When CD copying was all the rage in the late 1990s, many countries started to levy a tax on blank media.
This meant that consumers had to pay an extra fee on every recordable disc, because these can be used to duplicate copyrighted content.
In some countries, this model has expanded to other media, such as hard disks, MP3 players and phones. In Canada, however, this didn’t happen. Despite several attempts in the past, there is no private copying levy on smartphones, tablets or hard disks.
During recent copyright reform discussions, the matter was brought to the forefront once again. But there’s also another copyright compensation issue, one that’s potentially even more controversial.
A proposal from the Screen Composers Guild of Canada (SCGC), put forward during last week’s Government hearings, suggests to simply add a levy on Internet use above 15 gigabytes per month.
The music composers argue that this is warranted because composers miss out on public performance royalties. One of the reasons for this is that online streaming services are not paying as much as terrestrial broadcasters.
The composers SCGC represents are not the big music stars. They are the people who write music for TV-shows and other broadcasts. Increasingly these are also shown on streaming services where the compensation is, apparently, much lower.
“With regard to YouTube, which is owned by the advertising company Alphabet-Google, minuscule revenue distribution is being reported by our members. Royalties from the large streaming services, like Amazon and Netflix, are 50 to 95% lower when compared to those from terrestrial broadcasters,” SCGC writes (pdf).
“Statistics like this indicate that our veteran members will soon have to seek employment elsewhere and young screen-composers will have little hope of sustaining a livelihood,” the guild adds, sounding the alarm bell.

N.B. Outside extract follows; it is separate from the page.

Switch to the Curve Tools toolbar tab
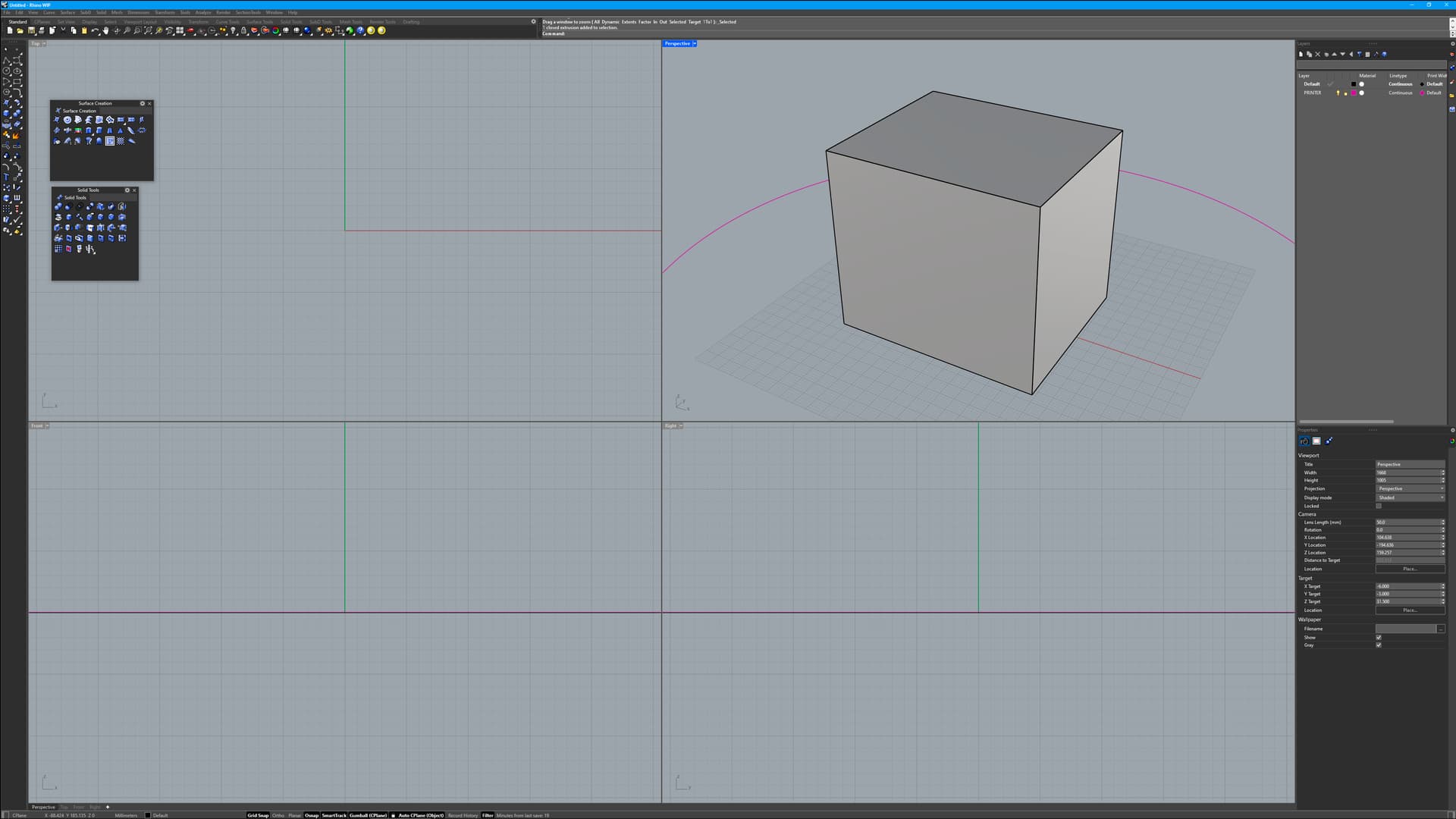 [227, 22]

SCGC’s solution to this problem is to make every Canadian pay an extra fee when they use over 15 gigabytes of data per month. This money would then be used to compensate composers and fix the so-called ‘value gap’.
As a result, all Internet users who go over the cap will have to pay more. Even those who don’t watch any of the programs where the music is used.
However, SCGC doesn’t see the problem and believes that 15 gigabytes are enough. People who want to avoid paying can still use email and share photos, they argue. Those who go over the cap are likely streaming not properly compensated videos.
“An ISP subscription levy that would provide a minimum or provide a basic 15 gigabytes of data per Canadian household a month that would be unlevied. Lots of room for households to be able to do Internet transactions, business, share photos, download a few things, emails, no problem,” SCGC notes.
“[W]hen you’re downloading and consuming over 15 gigabytes of data a month, you’re likely streaming Spotify. You’re likely streaming YouTube. You’re likely streaming Netflix. So we think because the FANG companies will not give us access to the numbers that they have, we have to apply a broad-based levy. They’re forcing us to.”
The last comment is telling. The composers guild believes that a levy is the only option because Netflix, YouTube, and others are not paying their fair share.
That sounds like a licensing or rights issue between these services and the authors. Dragging millions of Canadians into this dispute seems questionable, especially when many people have absolutely nothing to do with it.
According to Canadian law professor Michael Geist, who highlighted the issue, it would also result in an unfair double-payment.
“[T]he SCGC proposal would represent double-payment by consumers, who would pay to access the content on services such as Spotify and Netflix and pay for the transmission of the same content with the ill-advised copyright tax on broadband data,” Geist writes.
It’s doubtful that there will be broad support for the proposal among the public. However, proposing to add a levy or tax on Internet use certainly gets people’s attention, which might have been part of the plan.